• Исходный текст:
►

Стоит в связи с этим обратить внимание на то, о чем шла речь: в стихотворениях «Тяжелой лиры» поэзия открывает для себя «иное бытие», не отринув материальный мир с его вполне конкретными — порой грубыми — очертаниями, но в союзе с ним. Темы символистского происхождения решаются в стихотворениях Ходасевича на иных художественных основаниях. В таких, скажем, стихотворениях, как «Улика», «Покрова Майи потаенной…», «Гляжу на грубые ремесла…» и другие живет завешанная символизмом жажда постижения «высшей реальности». Но открывает поэт ее, выходя во внешний, реальный земной мир: «Покрова Майи потаенной / Не приподнять моей руке, / Но чуден мир, отображенный / В твоем расширенном зрачке. / Там в непостижном сочетаньи / Любовь и улица даны: / Огня эфирное пыланье / И просто – таянье весны». В этом выходе поэта во внешний мир, в простоте и завершенности внутреннего и внешнего рисунка, в изобразительной природе образа, в строгости и скупости стиховых средств открываются уже черты постсимволистского типа творчества. При этом Ходасевич не «прикрывал свой символизм акмеистической одеждой», как утверждал в свое время В.Марков[382] . Скептически относясь к «так называемому акмеизму», он, тем не менее, воплощал в своей поэзии многое из того, что было свойственно поэтам «Гиперборея» — включая и сужение (в сравнении с миром символизма) духовных горизонтов и эмоционального диапазона творчества. Г.Федотов имел все основания назвать Ходасевича «одним из старших постсимволистов, т.е. поэтом того поколения, к которому принадлежат в России О.Мандельштам, А.Ахматова, Б.Пастернак и большинство поэтов эмиграции»[383].

◄

• Условие задачи A:
Ответьте по отрывку о Ходасевиче:
(i) Какие стихотворения названы как примеры, где живет жажда постижения «высшей реальности»?
(ii) Кто утверждал, что Ходасевич «прикрывал свой символизм акмеистической одеждой»?
(iii) Каких поэтов Г.Федотов относит к тому же поколению, что и Ходасевича?
• Условие задачи B: Представьте все строки записей в виде JSON-списка строк, по одной на каждую строку. Пустые строки пропустите, изображения в ответ не включайте.

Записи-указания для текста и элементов
►

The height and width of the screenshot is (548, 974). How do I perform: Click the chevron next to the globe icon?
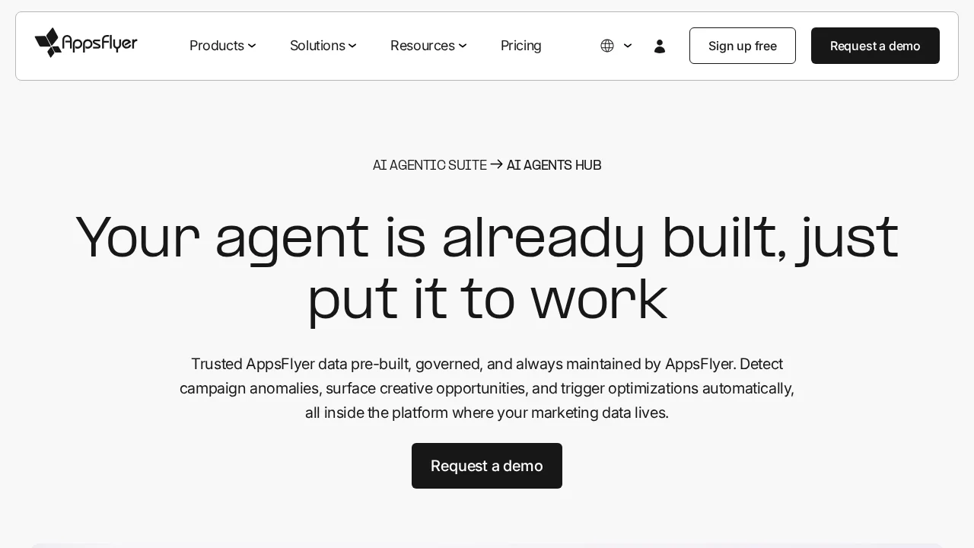[x=627, y=46]
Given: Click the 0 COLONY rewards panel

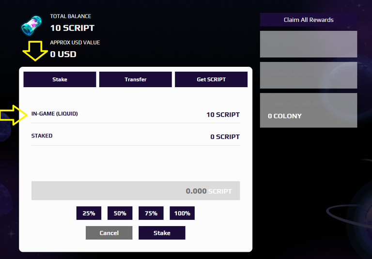Looking at the screenshot, I should [309, 110].
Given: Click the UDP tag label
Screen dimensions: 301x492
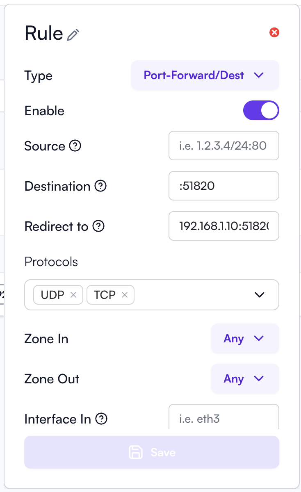Looking at the screenshot, I should (x=52, y=295).
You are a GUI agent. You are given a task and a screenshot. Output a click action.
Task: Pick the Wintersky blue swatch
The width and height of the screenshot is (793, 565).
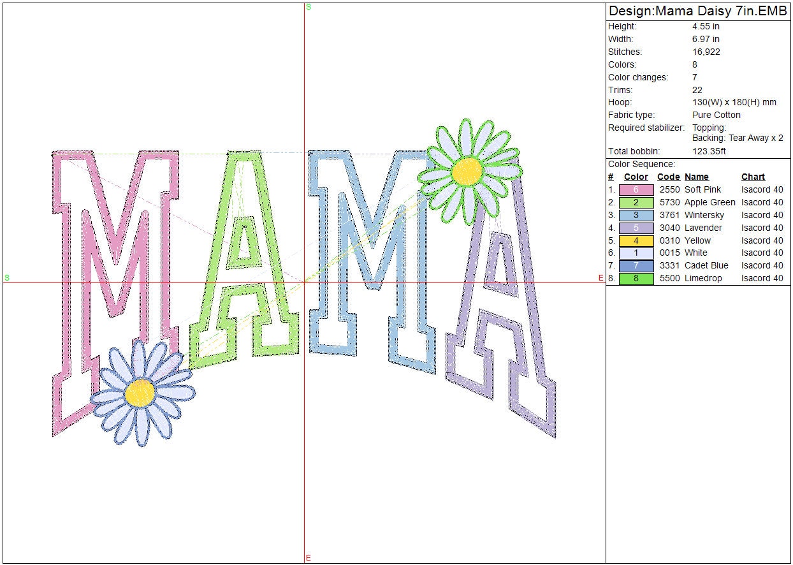pyautogui.click(x=636, y=215)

◄

• Ожидаемый ответ A:
(i) «Улика», «Покрова Майи потаенной…», «Гляжу на грубые ремесла…» и другие.
(ii) В.Марков.
(iii) О.Мандельштама, А.Ахматову, Б.Пастернака и большинство поэтов эмиграции.

• Ожидаемый ответ B:
[
  "The height and width of the screenshot is (548, 974). How do I perform: Click the chevron next to the globe icon?",
  "[x=627, y=46]",
  "Given: Click the 0 COLONY rewards panel",
  "Looking at the screenshot, I should [309, 110].",
  "Given: Click the UDP tag label",
  "Screen dimensions: 301x492",
  "Looking at the screenshot, I should (x=52, y=295).",
  "You are a GUI agent. You are given a task and a screenshot. Output a click action.",
  "Task: Pick the Wintersky blue swatch",
  "The width and height of the screenshot is (793, 565).",
  "pyautogui.click(x=636, y=215)"
]